Put the below code (or something similar) inside of your app.js inside of a .config() block.

Verbatim from the docs:

// Inside app config block
$httpProvider.interceptors.push(function($q, $location, LoopBackAuth) {
  return {
    responseError: function(rejection) {
      if (rejection.status == 401) {
        //Now clearing the loopback values from client browser for safe logout...
        LoopBackAuth.clearUser();
        LoopBackAuth.clearStorage();
        $location.nextAfterLogin = $location.path();
        $location.path('/login');
      }
      return $q.reject(rejection);
    }
  };
});
 
// In the Login controller
User.login($scope.credentials, function() {
  var next = $location.nextAfterLogin || '/';
  $location.nextAfterLogin = null;
  $location.path(next);
});

Given that, you can add an event listener to $stateChangeStart, in your .run() block -

$rootScope.$on('$stateChangeStart', function(event, toState, toParams, fromState, fromParams) {
  // API call here to check if you get (or simply trigger) a 401
  // whitelist states that can be accessed publicly
  // or blacklist states that cannot be accessed without auth
  // whichever is more straightforward
  // lots of attributes available to check for various metadata attached to states and determine yes/no to continue the state change
});

See here for $stateChangeStart and the arguments passed to the callback:

http://angular-ui.github.io/ui-router/site/#/api/ui.router.state.$state

So while it's true that a user could take full control of their browser and thwart this check and force the browser to load the view(s), they still can't access any API calls that require a valid token.

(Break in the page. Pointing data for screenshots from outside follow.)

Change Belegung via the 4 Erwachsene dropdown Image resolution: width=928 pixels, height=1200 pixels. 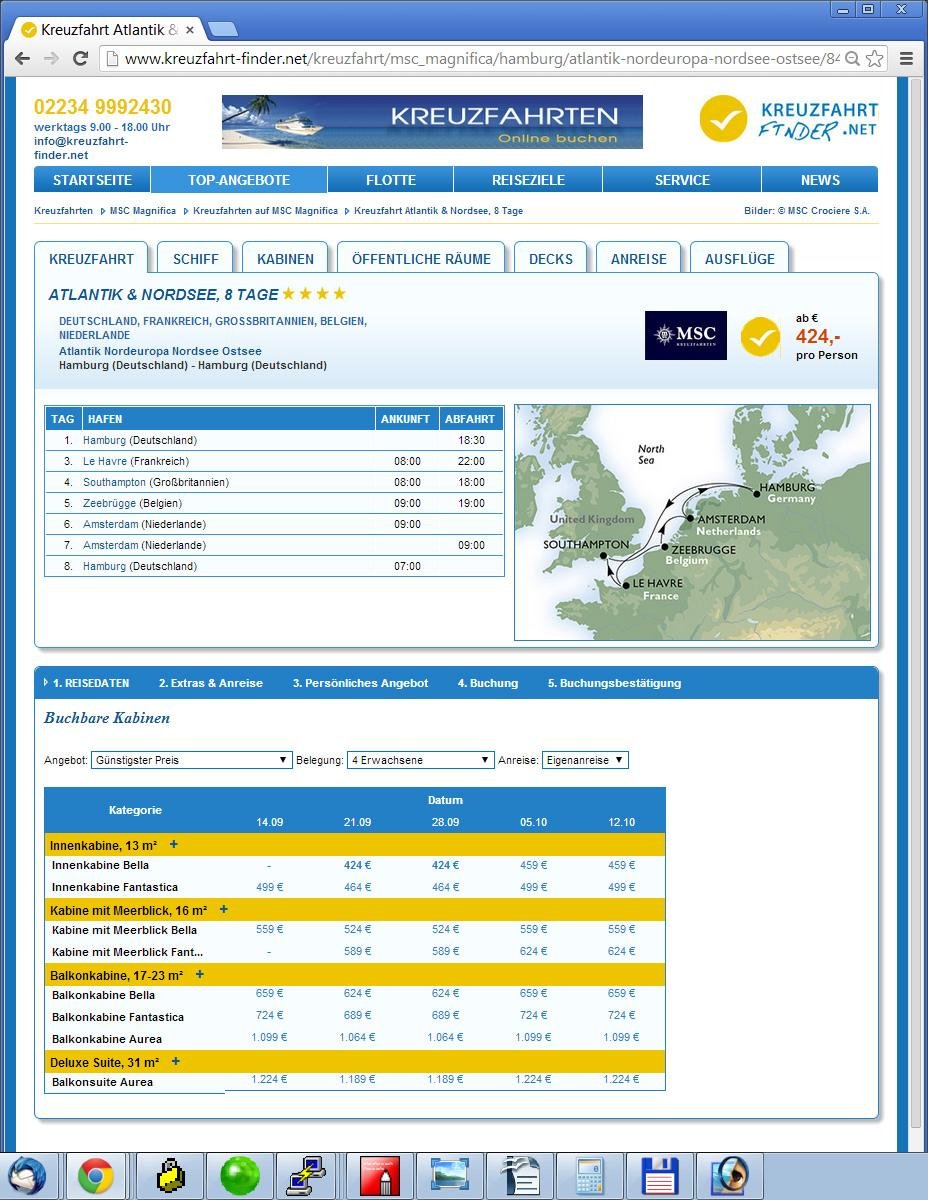(x=418, y=760)
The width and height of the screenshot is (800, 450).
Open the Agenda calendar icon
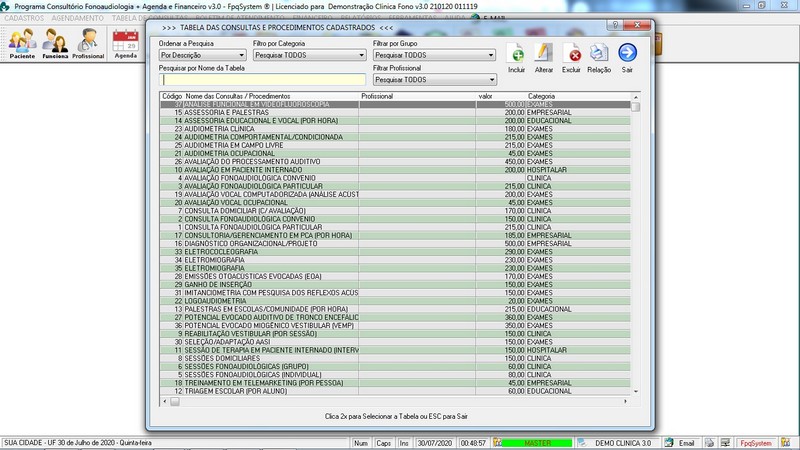[126, 43]
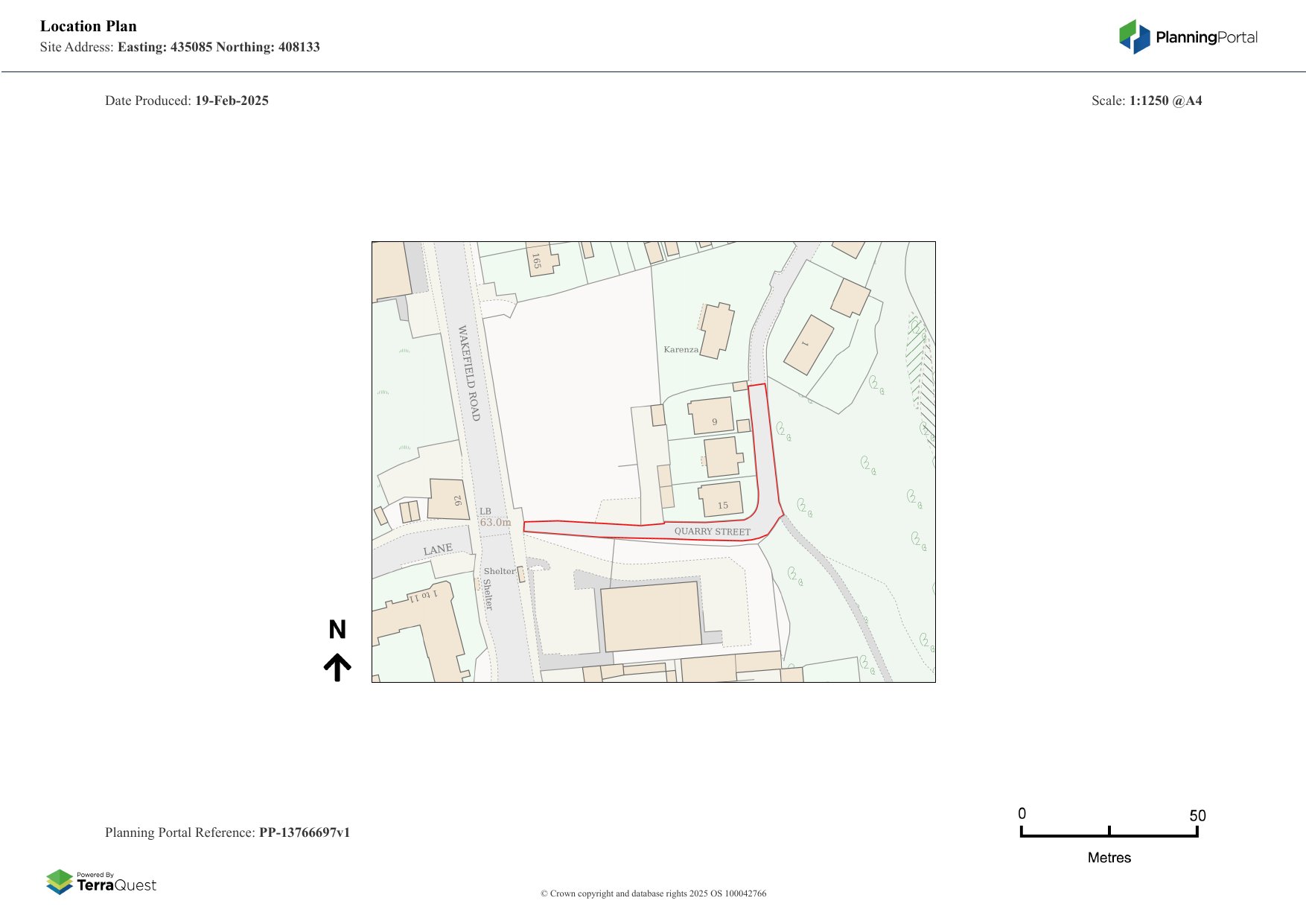
Task: Click the hatched area at the map's east edge
Action: click(x=920, y=372)
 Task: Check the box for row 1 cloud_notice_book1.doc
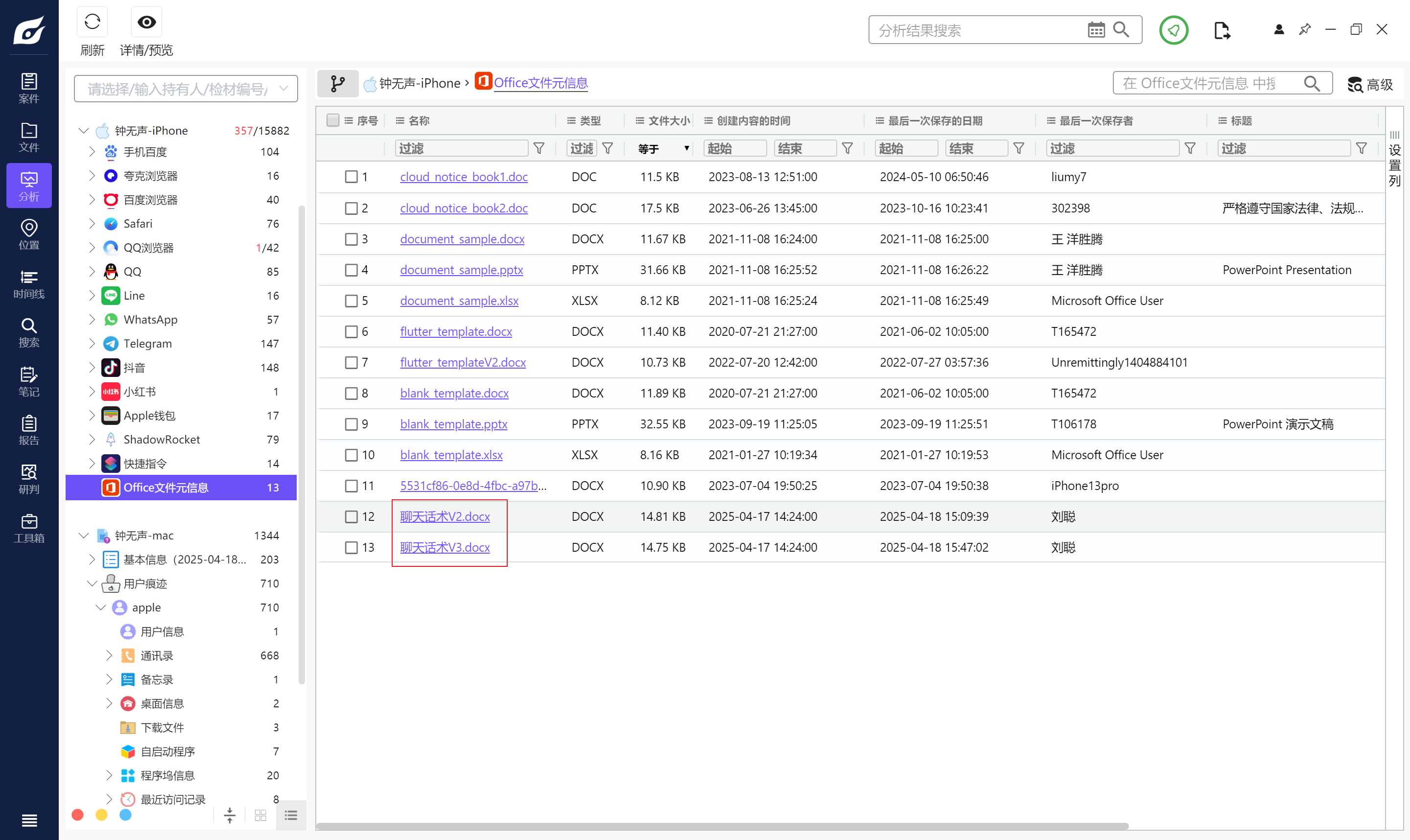351,177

So the views will load but the data will not, as long as you have proper ACLs on your sensitive remote methods.

Upvotes: 1

Netzdoktor
Netzdoktor

Reputation: 526

Typically authorization on the frontend is problematic as the user has control over all his browser. Therefore you should implement the authorization part in your backend. A client might send request that are not allowed, but the server should ensure that they are not executed.

What you can do in order to enable parts when authorized, you could conditionally load additional files in your server-side templates. This could be a JS file that sets certain fields. Unfortunately, this does not avoid a user manipulating your site and circumventing certain security measures.